Most real-world datasets involve capturing data for multiple variables at a time. I'll give you an example. Recently my son and I built a hygrometer from a Raspberry Pi. A hygrometer is a device that measures both temperature and relative humidity over time. So hygrometer data has a few different variables:
- a timestamp
- a temperature measurement
- a relative humidity measurement
This hygrometer project was something I did for a hackathon at work, so I didn't know anything about the relationship between temperature and relative humidity, or even that there was a relationship. But after we built the hygrometer, we captured its data for over a week and took a look. Here's what we saw:
Several things jump out at us right away:
- There's a relationship between both temperature and relative humidity, on the one hand, and the timestamp, on the other. We can see a clear pattern, especially with the temperature. That's not too surprising, at least as far as the temperature goes: days are warmer than nights, and to save money, most people set the thermostat to allow the temperature to drop lower at night.
- There's a relationship between temperature and relative humidity: as the temperature increases, the relative humidity decreases. After seeing this in the data I did a little research on the web and found out that basically what's going on is that as the temperature increases, the "carrying capacity" of the air also increases, which means that the amount of water relative to the capacity decreases.

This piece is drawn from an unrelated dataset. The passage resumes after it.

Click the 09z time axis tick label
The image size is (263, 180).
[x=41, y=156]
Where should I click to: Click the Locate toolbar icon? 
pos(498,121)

So even though correlation isn't causation, we understand enough about what's happening here to explain the relationships: during the day, we're getting sunlight and so the temperature increases. This in turn increases carrying capacity of the air and hence the relative humidity drops.

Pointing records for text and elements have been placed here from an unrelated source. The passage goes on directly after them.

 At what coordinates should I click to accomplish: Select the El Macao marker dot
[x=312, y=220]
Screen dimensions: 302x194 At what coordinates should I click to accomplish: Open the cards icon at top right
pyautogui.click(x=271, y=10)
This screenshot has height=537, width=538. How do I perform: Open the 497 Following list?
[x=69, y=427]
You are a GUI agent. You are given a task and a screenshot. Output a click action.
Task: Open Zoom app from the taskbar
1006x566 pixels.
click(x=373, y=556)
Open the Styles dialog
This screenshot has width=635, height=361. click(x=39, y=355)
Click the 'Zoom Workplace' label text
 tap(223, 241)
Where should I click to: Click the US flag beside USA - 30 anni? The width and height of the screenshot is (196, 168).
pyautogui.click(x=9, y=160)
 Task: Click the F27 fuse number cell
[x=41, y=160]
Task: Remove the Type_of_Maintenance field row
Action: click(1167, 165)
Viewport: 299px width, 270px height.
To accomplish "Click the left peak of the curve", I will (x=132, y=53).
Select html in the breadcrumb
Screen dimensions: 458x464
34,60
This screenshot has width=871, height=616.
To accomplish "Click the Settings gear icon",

In statistics, one of the major goals is to understand how different variables are related to one another, and ideally to support analyses of a more causal nature. After all, science as an enterprise concerns uncovering causal relationships in the world.
In the next few sections we'll look at some basic tools that statistics provides to help us understand relationships between two variables in a dataset. We'll limit our discussion to two variables at a time, since this is normally what an elementary statistics course covers. If you decide to pursue your studies, you can learn about multivariate analysis, which generally covers cases where you have more than two variables.